Für immer d.i.s.c.o. von Thomas Hermanns :: Irre, lachhaft, peinlich … und grandios

Dieses Buch glitzert so sehr, dass man beim Lesen das Gefühl hat, selbst zu glitzern, schon durch den Abrieb vom Umschlag und den vielen silbrigen Seiten, in denen Texte und Bilder schwimmen wie in Quecksilber. Diese Aufmachung ist derart daneben, dass sie ausnahmsweise schon wieder gut ist.
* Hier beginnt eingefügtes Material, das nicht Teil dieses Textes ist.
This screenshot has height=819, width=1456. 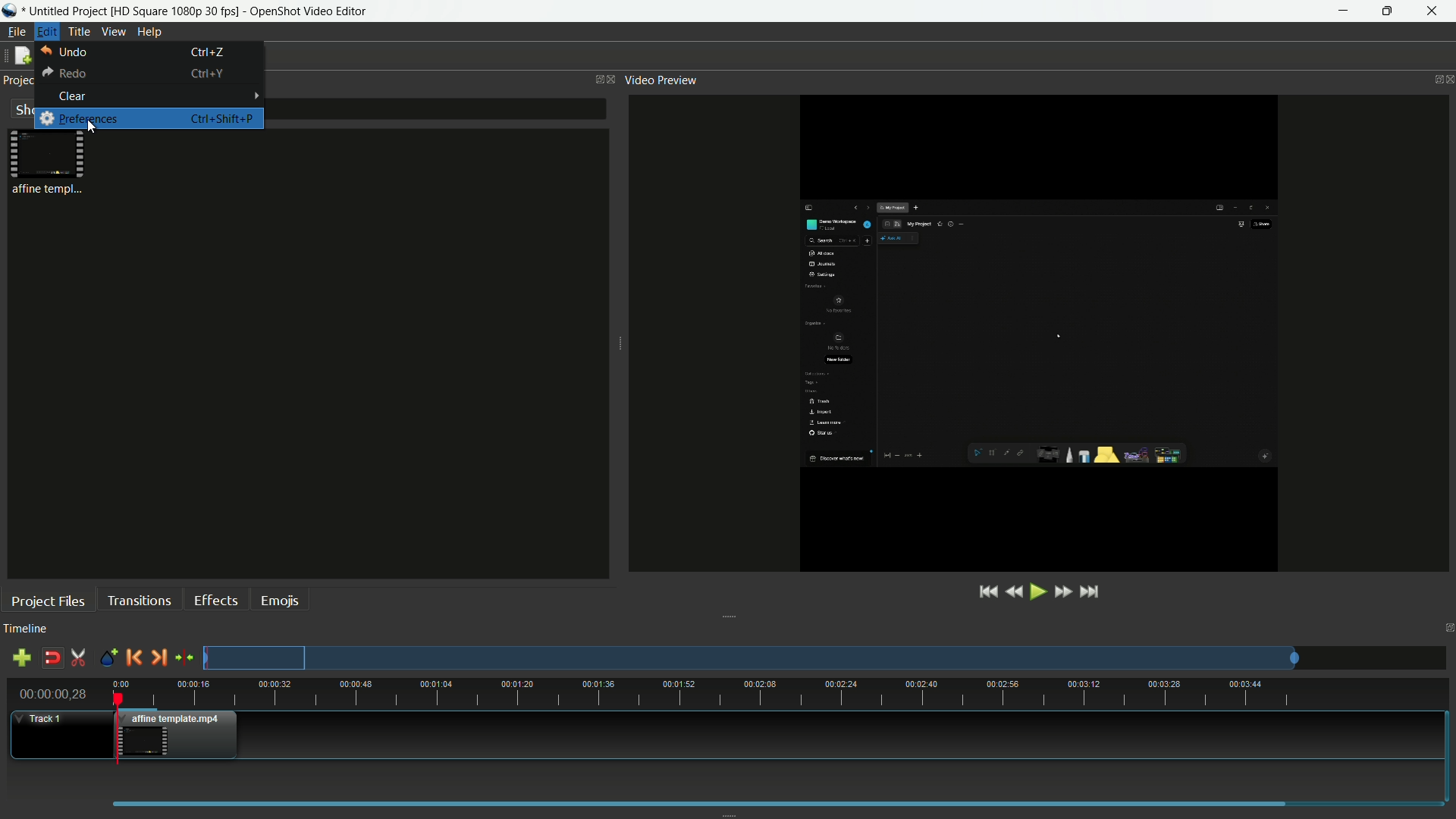 I want to click on effects, so click(x=218, y=600).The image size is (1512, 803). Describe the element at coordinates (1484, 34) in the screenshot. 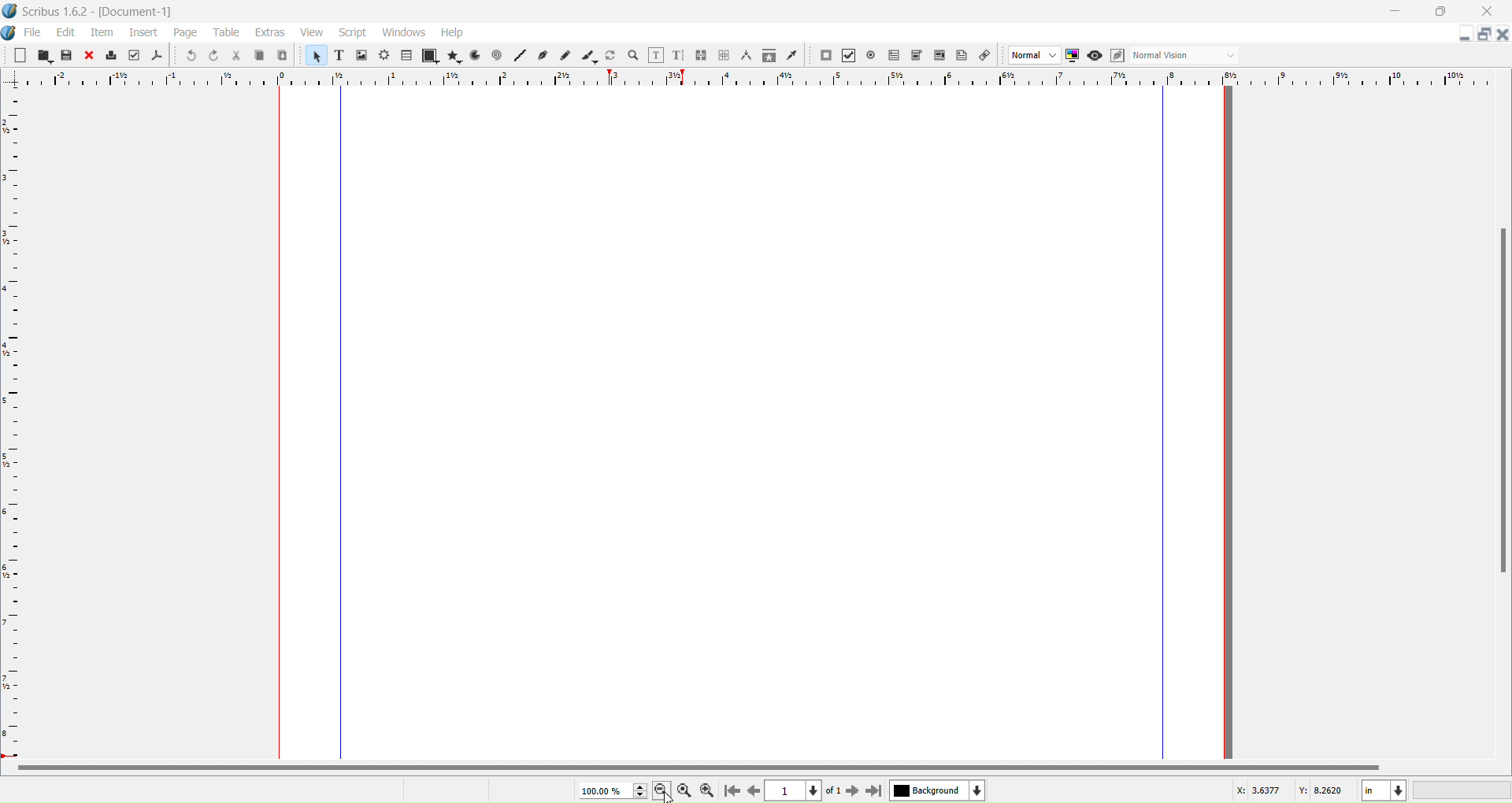

I see `Restore Down Document` at that location.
Nicht cool, weil Disco nie cool war, sondern ein irrer, peinlicher, lachhafter und grandioser Affenzirkus, den ein ernsthafter, womöglich intellektueller Mensch nie so peinlich, lachhaft und grandios erklären könnte wie der „Quatsch Comedy Club“-Erfinder. Der auch das ideale Opfer des glitzernden Wahns war. Um das zu wissen, braucht man sich nur das unglaubliche Foto von seinem Tanzkurs-Abschlussball auf Seite 16 anschauen – wer sich da nicht vor Kichern aus dem Fenster stürzen möchte, den bringt auch eine Kitzelfolter mit hundert Gänsefedern nur zum Gähnen. Thomas Hermanns erzählt die Geschichte der Discomusik aus Sicht eines Schwulen, der noch nicht weiß, dass er schwul ist, eines Mannes, dem hartes Mannestum so fremd ist wie Arnold Schwarzenegger der rosa Tüllrock. Erstaunlich ist, welch ungeheure Menge an Fakten und Hintergrundwissen er in seiner nur stellenweise krampflustigen, toll bebilderten Erzählung unterbringt, vor allem in den teils haarsträubend witzigen Interviews (wo etwa Silver-Convention-Erfinder Michael Kunze erzählt, wie ihm Aretha Franklin einen Grammy überreicht und ihn „motherfucker“ nennt, weil niemand ahnte, dass er weiß ist). Da erfährt man z. B. nebenbei auch, wo die Spiegelkugel herkommt, dass das Wort „Disco“ indirekt auf die Nazis zurückgeht… und hat am Ende das merkwürdige Gefühl, dass Disco irgendwie doch cool sein kann. Auf peinliche, lachhafte und grandiose Weise eben.